This process will not be an easy one and the new LMS, unavoidably, cannot be a perfect fit for everyone. But is better to start making a few people very happy than keep a lot of people somewhat happy.
Getting LEAN
Our LMSs are FAT. We, the technology providers, have driven buyers to choose based on functionality matrixes rather than core needs. And the typical result is the creation of bloated, forgettable software dripping with mediocrity – software that is rarely used.
This needs to change. We need a mind shift regarding how to build and select an LMS. We need to make the LMS lean. We need to be smart and practical in what to keep and what to remove. We need to concentrate on not getting in the learner’s way. We need to concentrate and improve on the real value that LMSs bring to the world.
Should really be called a TMS (Training Management System)
The LMS is efficient at accomplishing the specific tasks for which it was designed – target, train and track. LMSs are good for training, not learning.
Training is something that is ‘pushed’ to the user in a uniform fashion. Learning is user-generated – finding and using the content that meets an individual’s unique needs. This is much more difficult to achieve.
What an LMS can and should do is to offer opportunities for learning to happen. At a bare minimum it should not prohibit learning from happening. Over-complex UIs, speed and technical problems, too much noise from rarely used functions, overuse of content or neglecting the aesthetic integrity of the training environment are factors that reduce the learning attributes of the course – currently LMSs suffer from most of these factors. We need to seriously improve on that front and make technology transparent.

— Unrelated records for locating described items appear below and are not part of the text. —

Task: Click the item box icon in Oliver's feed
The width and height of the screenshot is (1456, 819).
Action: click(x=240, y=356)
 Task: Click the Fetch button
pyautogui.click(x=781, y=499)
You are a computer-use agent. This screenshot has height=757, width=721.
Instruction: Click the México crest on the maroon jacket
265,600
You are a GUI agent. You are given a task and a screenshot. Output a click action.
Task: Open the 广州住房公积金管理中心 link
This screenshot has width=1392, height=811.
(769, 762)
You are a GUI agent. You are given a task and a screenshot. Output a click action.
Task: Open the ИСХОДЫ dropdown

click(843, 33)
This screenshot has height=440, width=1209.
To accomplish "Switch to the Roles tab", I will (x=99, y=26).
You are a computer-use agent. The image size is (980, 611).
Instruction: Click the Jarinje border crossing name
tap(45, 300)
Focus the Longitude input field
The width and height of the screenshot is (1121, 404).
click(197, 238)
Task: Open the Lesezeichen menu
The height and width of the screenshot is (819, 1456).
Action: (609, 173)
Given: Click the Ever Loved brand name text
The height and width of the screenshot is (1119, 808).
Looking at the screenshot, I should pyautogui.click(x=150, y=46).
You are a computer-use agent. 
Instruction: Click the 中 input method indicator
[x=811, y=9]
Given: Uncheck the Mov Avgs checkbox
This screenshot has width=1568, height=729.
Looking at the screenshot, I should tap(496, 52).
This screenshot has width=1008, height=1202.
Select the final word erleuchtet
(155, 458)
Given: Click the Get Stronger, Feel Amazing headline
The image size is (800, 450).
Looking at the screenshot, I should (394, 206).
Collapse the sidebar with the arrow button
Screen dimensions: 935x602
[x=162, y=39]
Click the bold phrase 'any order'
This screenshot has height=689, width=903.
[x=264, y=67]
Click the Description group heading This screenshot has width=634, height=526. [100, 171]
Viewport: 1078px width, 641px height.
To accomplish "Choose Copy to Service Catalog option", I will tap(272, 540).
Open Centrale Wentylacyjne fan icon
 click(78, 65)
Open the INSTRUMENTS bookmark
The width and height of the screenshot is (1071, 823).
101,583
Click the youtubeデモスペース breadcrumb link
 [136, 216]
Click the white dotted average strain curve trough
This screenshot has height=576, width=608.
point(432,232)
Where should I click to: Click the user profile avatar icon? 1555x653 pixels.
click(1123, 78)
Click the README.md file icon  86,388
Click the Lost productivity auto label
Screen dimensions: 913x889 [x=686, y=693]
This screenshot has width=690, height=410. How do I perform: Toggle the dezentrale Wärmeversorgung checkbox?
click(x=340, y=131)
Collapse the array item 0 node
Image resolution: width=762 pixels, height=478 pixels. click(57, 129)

Social Tool, Talent Management, Succession Planning
In essence an LMS should be none of the factors just mentioned. By having a clear vision of what we need to achieve one can decide where to stop. It is an LMS and not a Facebook or ERP replacement. By adding more elements to an already complex product we only make it harder to use. We need to refocus our efforts on what an LMS is and what brings real, measurable value to the end-user.
To use social elements to improve learning is indeed a valid assumption; but extensive usage can create a very distracting environment. The rule of thumb should be ‘use less rather than more’ – use only what is needed in order not to distract the person from a target goal. If possible use social elements in a way that guides the user towards a goal. Otherwise, we turn the LMS into an informal learning or collaboration tool which renders it as, well… something else.
Can we learn in a linear, formal fashion? We certainly can be trained in a broad number of things in a linear fashion. These are the things that an LMS can help with right now. We should stop trying to use it to teach something that, no matter what the tool, we really don’t know how it can be taught and learned – at least for the moment.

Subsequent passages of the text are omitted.